It’s a word that just about everyone hates these days, like every other word that has become politically charged through the actions of one group who has decided something is bad. Some people hate what the word represents, railing against a system they see as unfair and exclusionary. Others hate it because it assaults what they have, a threat to their livelihoods from groups of people who can’t seem to get things together. Whichever side you land on, it’s unlikely that the word inequity doesn’t affect you in one way or another.
Many times it’s difficult to come up with a clear and logical answer to the problems our societies face. There are so many moral and ethical dilemmas that come with trying to answer questions that apply to large groups of people, especially in world power nations with hundreds of millions of people. For most things, it is impossible to define one clear rule that everyone should follow, and even some of the rules that we see as universal aren’t agreed upon by some. There are always outliers, and they are the ones who end up being forced to either conform or live as outcasts.
When it comes to the concept of inequity, however, it becomes very difficult to argue the idea as something that is either moral or ethical. It sounds great when you just say it out loud, the assumption that everyone should have a basic quality of life and no one should have more than anyone else. The reality, though, is that equity is one of the absolute worst forms of human oppression that one can imagine. It flies in the the face of the laws of nature and completely disregards what makes us human beings in the first place.
Inequity exists as part of the natural world. Some animals are born with advantages that allow them to hunt more food or find more mates or secure a better home. This lack of perfect balance weeds out those who can’t find a way to survive, pooling resources for those more fit and capable while leaving the weak to starve or succumb to the elements. Nature cares little for our ideals of equity, and it is only because we have advanced to the point that we can ignore it that the idea has any kind of meaning at all.
We obviously can’t live by the same rules as animals because our society is built on the strength that comes from community. Human beings are the epitome of natural inequity, blessed with an intelligence and physical form that allows us to create technologies and cultures that place us far outside the typical realms of most of the animal kingdom. By our very nature, we exude inequity on a daily basis as we drive around in our cars and live in our huge houses and fly around in our airplanes.
Still, comparing human inequity to animal inequity doesn’t really resonate, regardless of how logical it is. We will always place far more importance on our own lives than that of any animal. It doesn’t matter how much evidence we see that inequity is the default in the natural world because we don’t really live in that world anymore. The argument can and has been made over and over it is in our nature to be selfish and place our own survival ahead of others, but that doesn’t satisfy our emotional need for justice, so the argument ends up falling on deaf ears.
One argument that can’t be reasonably argued against is the law of supply and demand. It is an immutable part of our everyday lives, determining the value of resources and who has access to them. In a world where everything is finite, not everyone is going to get everything they want. Either some people are going to realize their dreams while others struggle to get by, or no one ends up getting where they want to be and the hope for the future is crushed.
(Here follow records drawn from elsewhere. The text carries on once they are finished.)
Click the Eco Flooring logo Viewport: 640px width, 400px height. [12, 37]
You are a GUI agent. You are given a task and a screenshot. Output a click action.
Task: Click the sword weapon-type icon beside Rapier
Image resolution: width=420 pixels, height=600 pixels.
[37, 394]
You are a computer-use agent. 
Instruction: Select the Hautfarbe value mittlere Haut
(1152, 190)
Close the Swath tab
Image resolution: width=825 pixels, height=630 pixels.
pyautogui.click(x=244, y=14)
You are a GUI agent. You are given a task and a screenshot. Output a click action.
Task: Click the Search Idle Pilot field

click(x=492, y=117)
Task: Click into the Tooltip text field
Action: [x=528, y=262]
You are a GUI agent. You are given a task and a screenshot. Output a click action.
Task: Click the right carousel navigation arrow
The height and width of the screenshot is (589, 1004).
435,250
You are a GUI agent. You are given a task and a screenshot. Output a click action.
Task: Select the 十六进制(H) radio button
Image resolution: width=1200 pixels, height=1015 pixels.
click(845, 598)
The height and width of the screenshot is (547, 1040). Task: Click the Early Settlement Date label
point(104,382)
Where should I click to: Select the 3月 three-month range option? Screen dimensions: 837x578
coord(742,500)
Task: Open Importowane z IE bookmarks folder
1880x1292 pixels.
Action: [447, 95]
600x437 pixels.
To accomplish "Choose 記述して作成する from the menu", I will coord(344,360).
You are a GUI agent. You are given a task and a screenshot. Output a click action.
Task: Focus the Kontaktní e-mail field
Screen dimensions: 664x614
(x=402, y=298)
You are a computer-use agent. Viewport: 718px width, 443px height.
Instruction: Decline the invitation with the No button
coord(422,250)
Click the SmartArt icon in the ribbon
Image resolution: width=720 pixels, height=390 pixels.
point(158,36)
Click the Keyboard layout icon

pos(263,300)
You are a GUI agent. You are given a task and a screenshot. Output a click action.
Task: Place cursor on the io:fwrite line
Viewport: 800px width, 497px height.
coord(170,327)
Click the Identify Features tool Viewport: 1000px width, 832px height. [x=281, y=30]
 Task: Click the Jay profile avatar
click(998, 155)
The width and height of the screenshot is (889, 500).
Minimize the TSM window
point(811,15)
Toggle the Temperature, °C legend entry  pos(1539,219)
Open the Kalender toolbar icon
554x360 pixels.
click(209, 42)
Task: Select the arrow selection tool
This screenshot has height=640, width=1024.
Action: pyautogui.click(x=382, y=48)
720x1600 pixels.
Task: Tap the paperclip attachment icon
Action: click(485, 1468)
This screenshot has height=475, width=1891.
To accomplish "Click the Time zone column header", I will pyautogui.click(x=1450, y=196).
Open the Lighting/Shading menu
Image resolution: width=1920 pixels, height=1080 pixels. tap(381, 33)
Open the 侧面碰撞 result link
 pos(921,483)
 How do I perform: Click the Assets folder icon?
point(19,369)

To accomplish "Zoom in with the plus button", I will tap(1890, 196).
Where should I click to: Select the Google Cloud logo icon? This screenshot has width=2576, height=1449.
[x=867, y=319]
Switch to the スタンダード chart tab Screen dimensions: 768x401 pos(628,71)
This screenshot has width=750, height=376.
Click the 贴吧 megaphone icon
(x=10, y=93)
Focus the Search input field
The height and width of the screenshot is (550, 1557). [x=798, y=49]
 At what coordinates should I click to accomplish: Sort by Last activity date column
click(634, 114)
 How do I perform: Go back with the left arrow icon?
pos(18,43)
From what I’ve experienced in life so far, it seems like people need hope far more than comfort. It is the drive to realize the dream of “making it” that propels the human race forward. A sense of progressing toward something more is what causes us to yearn to create something new, even if it is perverted by our own greed more often than not. Without the hope that we can rise to new heights, how can we find the drive to do more than just sit around in the status quo? How much farther can our species go if we force ourselves to be content with what we have?
This is the dilemma of the human species. It is a fantasy to believe that in our current situation we can somehow find a way to provide equality of outcome for everyone. People simply want far more than what life can be extracted from the currently available pool of resources. Large portions of society might be content with simply having their needs met, but history has shown us that some will not and they will acquire what they want through force if there is no other way. We can’t escape the laws of nature, not yet.
So what do we do with this information? Are we doomed to forever live in a world where some people live far beyond the means of others? Not forever, but for a while yet. Until we come up with a way to provide everyone everything they desire, there will always be inequity. When we have perfect robots who roam our planet and the solar system harvesting resources and providing everything we need with no requirement for human labor, that will be the time when inequity can be abolished. Until then, the correct path forward is focusing on the word “equality”, because in a world of finite resources, equality of opportunity is the only truly fair way.